Entscheidungsgründe:
Die Berufung der Beklagten gegen das Urteil des Sozialgerichts Ulm vom 17. November 2009 hat Erfolg.
Die Berufung ist statthaft, da der Wert des Beschwerdegegenstandes 750,00 EUR übersteigt (vgl. §§ 143, 144 Abs. 1 Nr. 1 Sozialgerichtsgesetz [SGG] in der hier anwendbaren ab 1. April 2008 geltenden Fassung). Ausweislich der von der Beklagten im Berufungsverfahren vorgelegten Berechnung (Bl. 19 bis 42 der Berufungsakte), die der Senat sich nach eigener Überzeugungsbildung vollinhaltlich zu eigen macht, beträgt der begehrte Kinderzuschlag für den Monat Oktober 2008 253,34 EUR (2 x 126,67 EUR), für den Monat November 2008 231,66 EUR (2 x 115,83 EUR) und für den Monat Dezember 2008 283,34 EUR (2 x 141,67 EUR), insgesamt also 768,34 EUR. Da das SG der Klage in vollem Umfang stattgegeben hat, ergibt sich für die Beklagte eine Beschwer in dieser Höhe; der Wert des Beschwerdegegenstands übersteigt damit die maßgebliche Grenze von 750,00 EUR. Die Berufung ist auch im Übrigen zulässig; denn sie ist unter Beachtung der maßgeblichen Form- und Fristvorschriften (§ 151 Abs. 1 SGG) eingelegt worden. Die Berufung ist letztlich auch begründet; das SG hat der Klage zu Unrecht stattgegeben. Gegenstand der kombinierten Anfechtungs- und Leistungsklage ist der den Antrag auf Kinderzuschlag für die Zeit ab Oktober 2008 zunächst ganz ablehnende Bescheid vom 16. Oktober 2008, geändert durch die Bewilligungsbescheide vom 23. Oktober 2008 und vom 5. Februar 2009, alle in der Gestalt des Widerspruchsbescheids vom 26. März 2009. Gegenstand der Überprüfung im Berufungsverfahren ist, nachdem das Sozialgericht nur über einen Anspruch auf Kinderzuschlag für die Pflegekinder Leon und Raphael entschieden und nur die Beklagte das Urteil des SG (insoweit) mit der Berufung angefochten hat, nur der dem Grunde nach geltend gemachte Anspruch auf Kinderzuschlag für die beiden Pflegekinder. Soweit die Beklagte einen solchen Anspruch abgelehnt hat, erweisen sich die angegriffenen Bescheide entgegen der Ansicht des SG als rechtmäßig und den Kläger nicht in subjektiven Rechten verletzend; dem Kläger steht der mit Klage und Berufung geltend gemachte Anspruch auf Kinderzuschlag für die Kinder Leon und Raphael nicht zu.

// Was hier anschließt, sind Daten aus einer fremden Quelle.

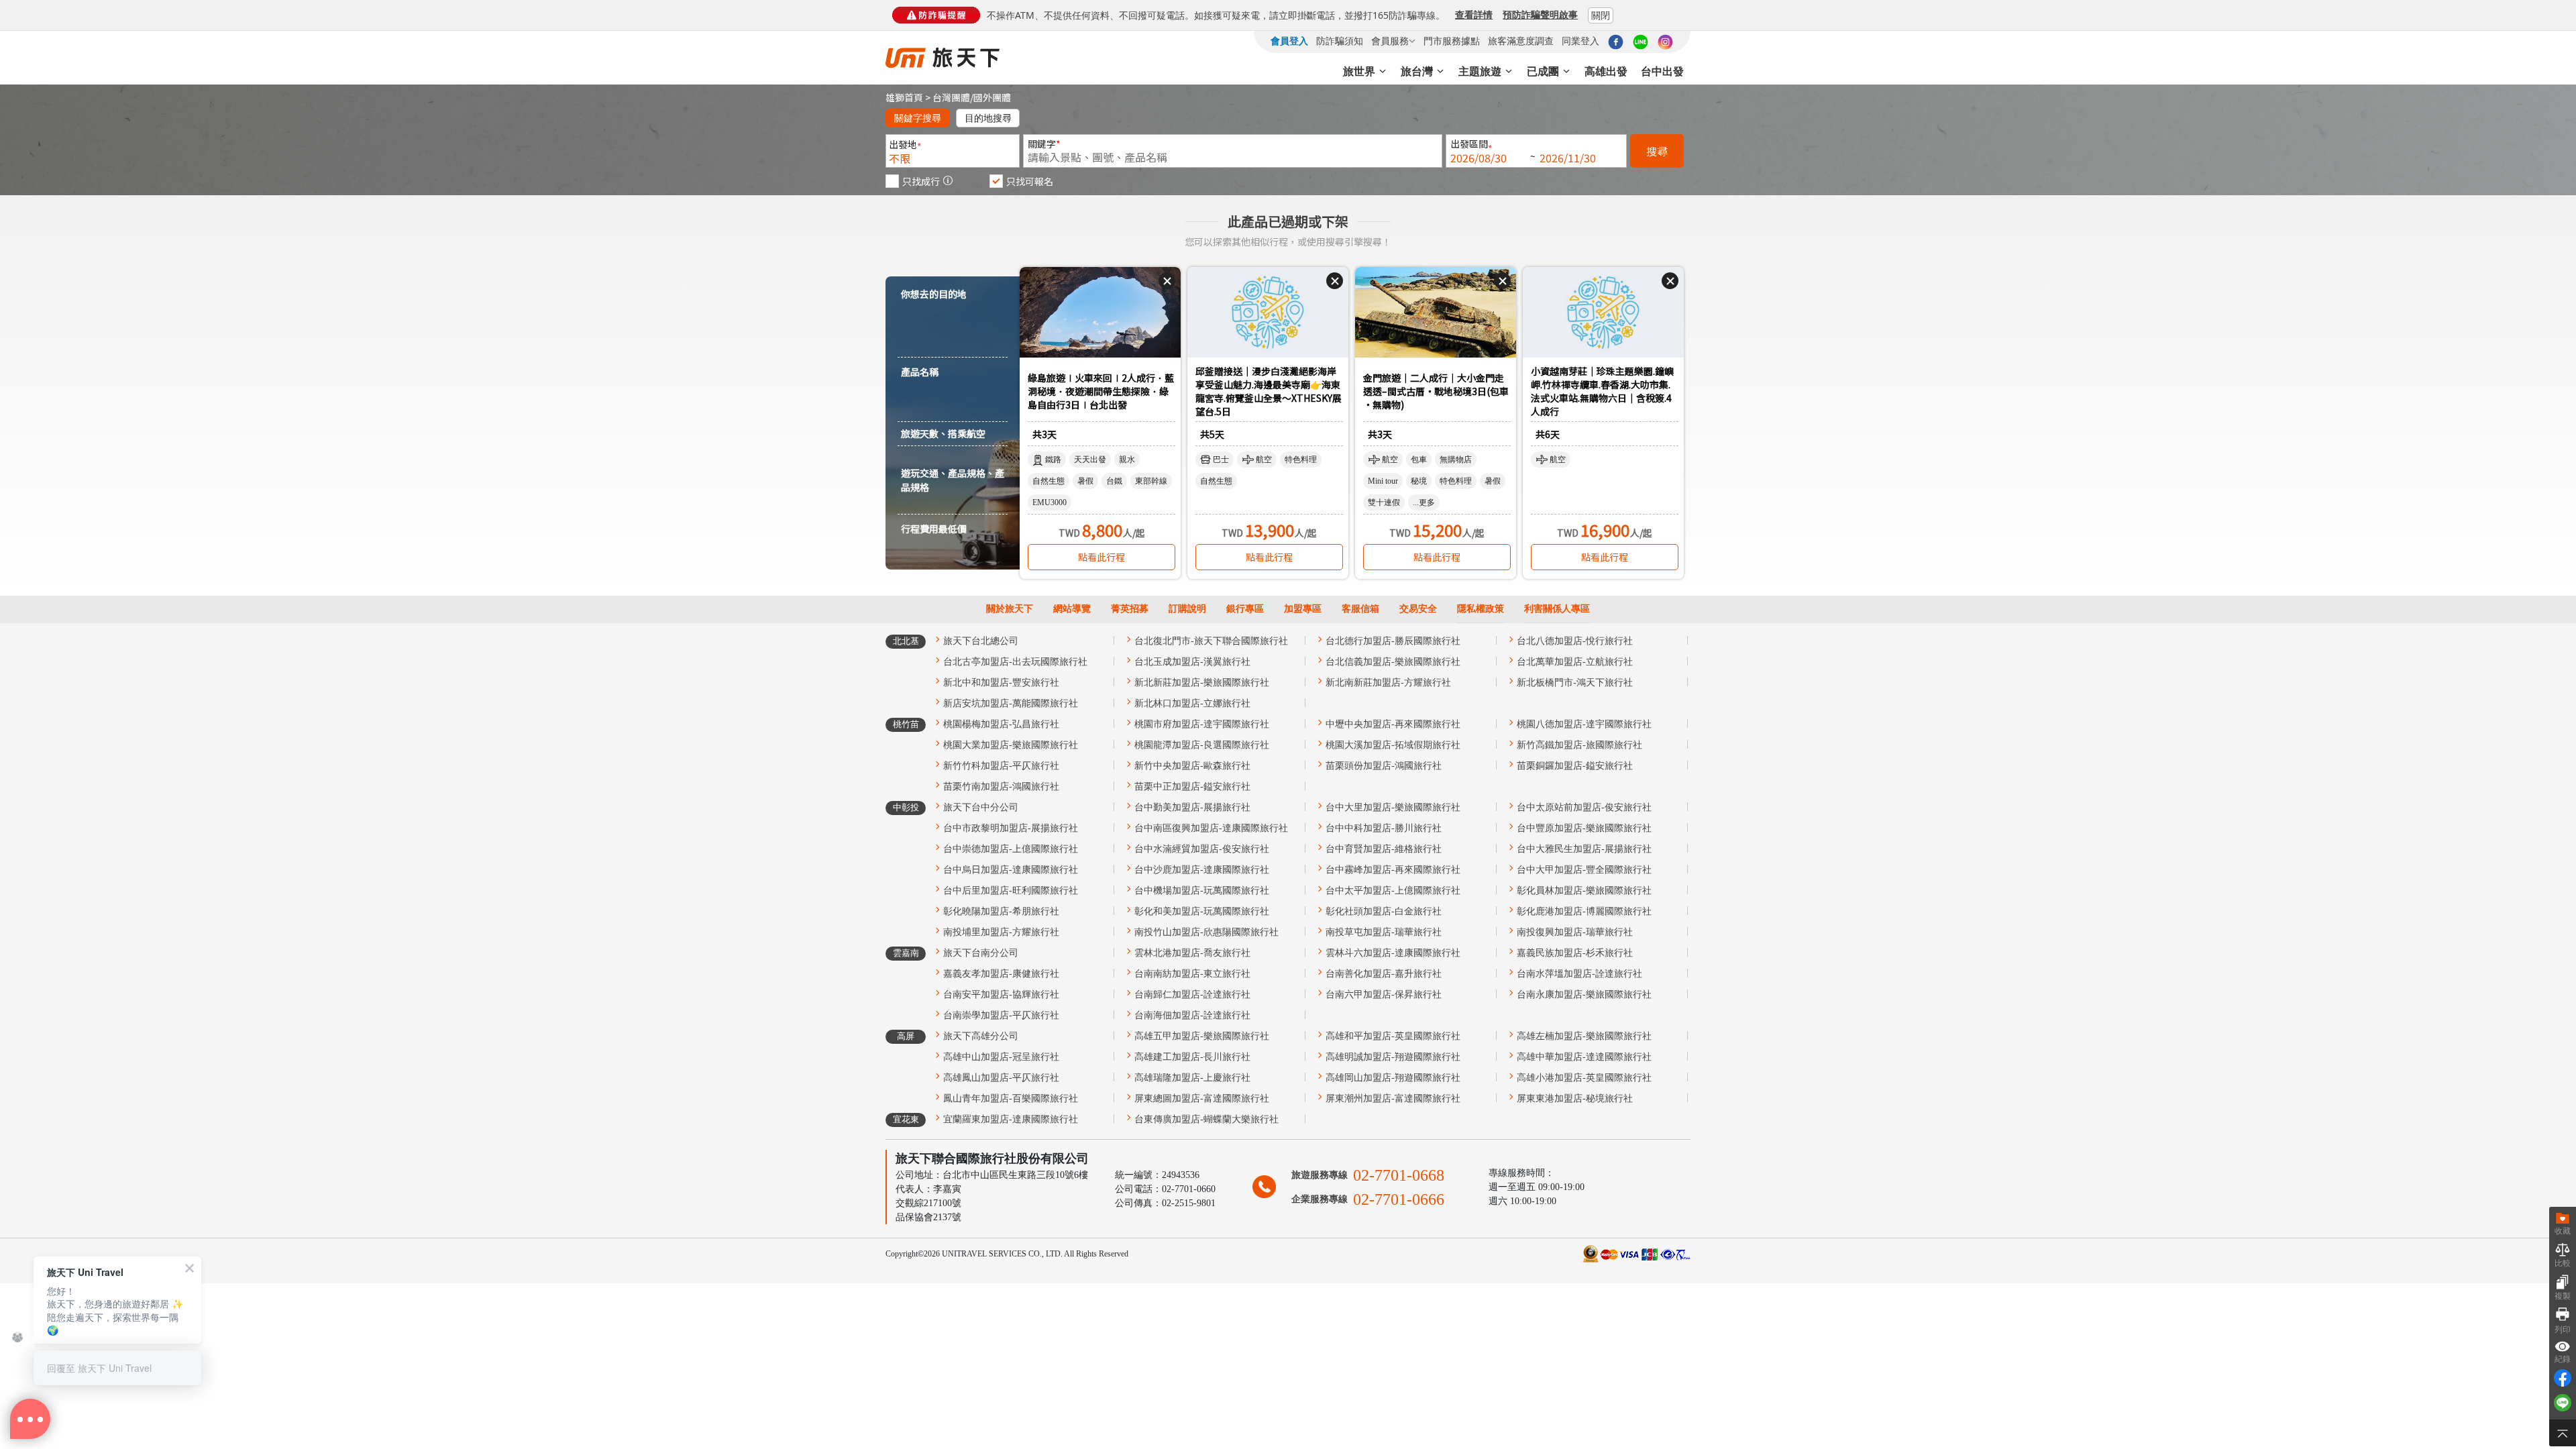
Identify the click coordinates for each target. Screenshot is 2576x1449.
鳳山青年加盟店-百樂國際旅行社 (1010, 1098)
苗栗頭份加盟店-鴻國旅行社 (1384, 766)
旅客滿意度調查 (1521, 41)
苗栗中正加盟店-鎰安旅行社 (1192, 787)
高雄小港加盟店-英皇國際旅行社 (1584, 1078)
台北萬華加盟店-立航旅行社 (1575, 662)
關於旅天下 (1009, 609)
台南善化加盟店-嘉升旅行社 (1384, 974)
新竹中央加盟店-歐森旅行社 (1192, 766)
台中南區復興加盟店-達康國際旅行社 (1211, 828)
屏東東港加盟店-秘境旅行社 (1575, 1098)
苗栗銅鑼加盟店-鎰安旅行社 (1575, 766)
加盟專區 (1303, 609)
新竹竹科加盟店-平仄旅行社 (1001, 766)
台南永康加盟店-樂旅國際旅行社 (1584, 994)
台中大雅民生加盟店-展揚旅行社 (1584, 849)
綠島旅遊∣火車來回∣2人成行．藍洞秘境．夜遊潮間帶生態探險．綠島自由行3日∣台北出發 (1101, 391)
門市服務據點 (1452, 41)
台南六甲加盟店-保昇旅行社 (1384, 994)
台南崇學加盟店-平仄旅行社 (1001, 1015)
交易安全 (1418, 609)
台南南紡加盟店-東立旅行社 (1192, 974)
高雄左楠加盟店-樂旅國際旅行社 (1584, 1036)
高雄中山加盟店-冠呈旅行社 (1001, 1057)
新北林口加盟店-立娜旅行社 (1192, 703)
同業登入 (1580, 41)
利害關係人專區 (1557, 609)
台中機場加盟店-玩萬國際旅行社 (1201, 890)
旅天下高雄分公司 (980, 1036)
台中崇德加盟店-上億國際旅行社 (1010, 849)
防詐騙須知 (1339, 41)
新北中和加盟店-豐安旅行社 (1001, 683)
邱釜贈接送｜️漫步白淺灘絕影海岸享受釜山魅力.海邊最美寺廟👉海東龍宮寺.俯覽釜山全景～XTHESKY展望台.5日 (1268, 392)
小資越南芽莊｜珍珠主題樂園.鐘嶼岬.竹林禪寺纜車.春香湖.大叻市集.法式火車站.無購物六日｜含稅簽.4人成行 (1602, 392)
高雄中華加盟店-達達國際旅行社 (1584, 1057)
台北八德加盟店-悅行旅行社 (1575, 641)
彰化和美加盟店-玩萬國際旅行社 (1201, 911)
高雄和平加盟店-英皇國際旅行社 (1393, 1036)
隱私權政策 (1480, 609)
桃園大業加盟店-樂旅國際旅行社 (1010, 745)
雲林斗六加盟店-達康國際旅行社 (1393, 953)
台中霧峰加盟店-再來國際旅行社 (1393, 870)
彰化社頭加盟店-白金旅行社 (1384, 911)
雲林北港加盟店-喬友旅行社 (1192, 953)
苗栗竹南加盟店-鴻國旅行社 (1001, 787)
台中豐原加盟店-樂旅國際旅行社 (1584, 828)
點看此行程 (1101, 557)
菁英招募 (1129, 609)
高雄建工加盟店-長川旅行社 (1192, 1057)
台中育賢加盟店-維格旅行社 (1384, 849)
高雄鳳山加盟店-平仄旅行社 (1001, 1078)
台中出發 (1662, 71)
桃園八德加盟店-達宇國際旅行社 (1584, 724)
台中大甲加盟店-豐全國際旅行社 (1584, 870)
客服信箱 (1360, 609)
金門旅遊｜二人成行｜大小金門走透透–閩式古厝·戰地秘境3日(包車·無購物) (1436, 391)
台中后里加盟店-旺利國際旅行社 (1010, 890)
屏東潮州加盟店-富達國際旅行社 (1393, 1098)
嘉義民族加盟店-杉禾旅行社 (1575, 953)
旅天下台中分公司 (980, 807)
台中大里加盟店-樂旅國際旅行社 (1393, 807)
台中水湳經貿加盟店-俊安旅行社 (1201, 849)
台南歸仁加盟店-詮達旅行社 (1192, 994)
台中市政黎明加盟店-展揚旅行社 (1010, 828)
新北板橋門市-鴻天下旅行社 (1575, 683)
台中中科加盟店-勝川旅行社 (1384, 828)
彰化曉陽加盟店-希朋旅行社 (1001, 911)
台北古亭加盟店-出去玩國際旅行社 (1015, 662)
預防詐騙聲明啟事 (1540, 14)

Der streitige Anspruch richtet sich nach § 6a Abs. 1 Satz 1 BKGG in der hier anzuwendenden ab 1. Oktober 2008 geltenden Fassung des Gesetzes zur Änderung des BKGG vom 24. September 2008 (BGBl. I S. 1854). Danach erhalten Personen für in ihrem Haushalt lebende unverheiratete Kinder, die noch nicht das 25. Lebensjahr vollendet haben, einen Kinderzuschlag, wenn (1.) sie für diese Kinder nach dem BKGG oder nach dem X. Abschnitt des Einkommensteuergesetzes Anspruch auf Kindergeld oder Anspruch auf andere Leistungen im Sinne von § 4 BKGG haben, (2.) sie mit Ausnahme des Wohngeldes und des Kindergeldes über Einkommen im Sinne des § 11 Abs. 1 Satz 1 des Zweiten Buches Sozialgesetzbuch (SGB II) in Höhe von 900 Euro oder, wenn sie alleinerziehend sind, in Höhe von 600 Euro verfügen, (3.) sie mit Ausnahme des Wohngeldes über Einkommen oder Vermögen im Sinne der §§ 11 und 12 des Zweiten Buches Sozialgesetzbuch verfügen, das höchstens dem nach Absatz 4 Satz 1 BKGG für sie maßgebenden Betrag zuzüglich dem Gesamtkinderzuschlag nach Absatz 2 entspricht, und (4.) durch den Kinderzuschlag Hilfebedürftigkeit nach § 9 SGB II vermieden wird.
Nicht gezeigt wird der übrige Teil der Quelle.